Sampling and Measurement for Business Data
Learning objectives
By the end of this chapter, you should be able to:
- Explain why organisations use sampling instead of measuring every item, focusing on speed, cost and decision usefulness.
- Select a suitable sampling method for a given business question, considering population structure and the level of precision needed.
- Calculate and interpret key sampling measures for proportions, including standard error and confidence intervals.
- Identify common sources of bias and measurement error, and explain how they weaken conclusions.
- Present sample-based findings responsibly, making clear what the results do—and do not—support.
Overview & key concepts
Businesses often need answers faster than “measure everything” would allow. Checking every invoice, surveying every customer, or testing every product unit can be too slow and expensive. Sampling solves this by using a carefully chosen subset to estimate what is happening across the whole population.
Sampling is widely used in finance and operations, for example:
- checking compliance with internal controls (invoices, approvals, expense claims)
- estimating error rates in transaction processing
- quality checks for goods received
- customer service monitoring and complaint categorisation
Sampling does not replace good records. It works best when the underlying data is complete and the measurement rules are consistent.
Population, sampling frame and sample
Population: the full set of items you want to understand (for example, all supplier invoices posted in the last quarter).
Sampling frame: the practical list (or system extract) from which you can select items (for example, an invoice listing from the accounts payable system).
Sample: the subset you actually test (for example, 150 invoices selected from the listing).
To keep these roles clear, use this mental model:
Population (what you care about) → Frame (what you can list) → Sample (what you test)
A large sample is not automatically representative—how you select it matters as much as how many you select.
Sampling frame
A good frame:
- includes every population item exactly once (as far as practicable)
- is up to date
- contains identifiers needed for selection and follow-up (invoice number, supplier, date, value band, department)

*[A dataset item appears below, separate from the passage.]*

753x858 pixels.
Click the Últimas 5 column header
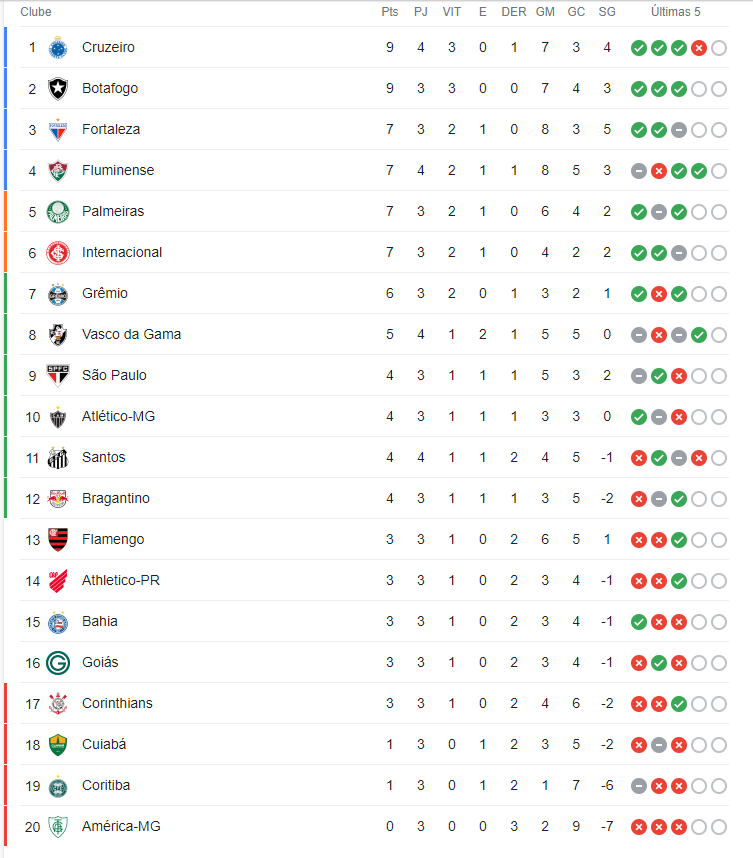[675, 11]
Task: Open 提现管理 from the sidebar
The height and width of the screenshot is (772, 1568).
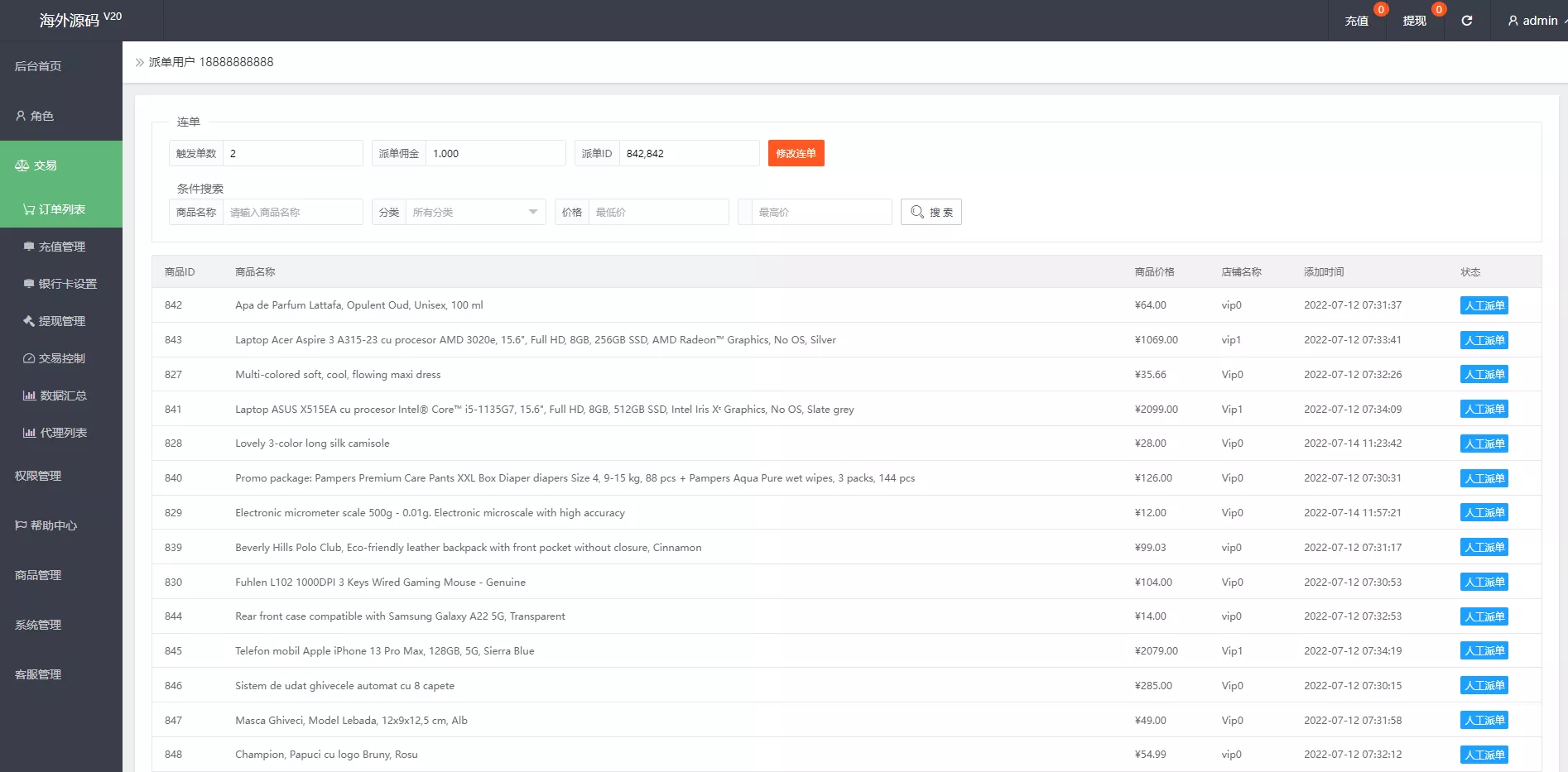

If the frame misses items (for example, invoices processed outside the main system), results may be biased even if selection within the frame is random.
Sampling methods used in business
Random sampling
In simple random sampling, each item in the frame has an equal chance of selection. More generally, “random” means each item has a known chance of selection determined by a defined procedure.
Random sampling is a strong default when the population is fairly uniform and you want an overall estimate.
Stratified sampling
The population is split into meaningful subgroups (strata) and sampling is carried out within each subgroup. Common strata include:
- value bands (low/medium/high)
- region
- department
- product line
Stratification is useful when some subgroups are higher risk or behave differently. It improves insight because you can estimate results by stratum and for the population overall.
Systematic sampling
Select every kth item after a random start (for example, every 50th invoice). This can be efficient, but it is risky if the list order has a pattern linked to the outcome (e.g. invoices batched by supplier, department, or time period such as end-of-month processing spikes).
Sampling error and bias
Sampling error
Sampling error is the gap between the sample estimate and the true population value that arises purely because you did not test everything. Even a well-designed sample will have sampling error.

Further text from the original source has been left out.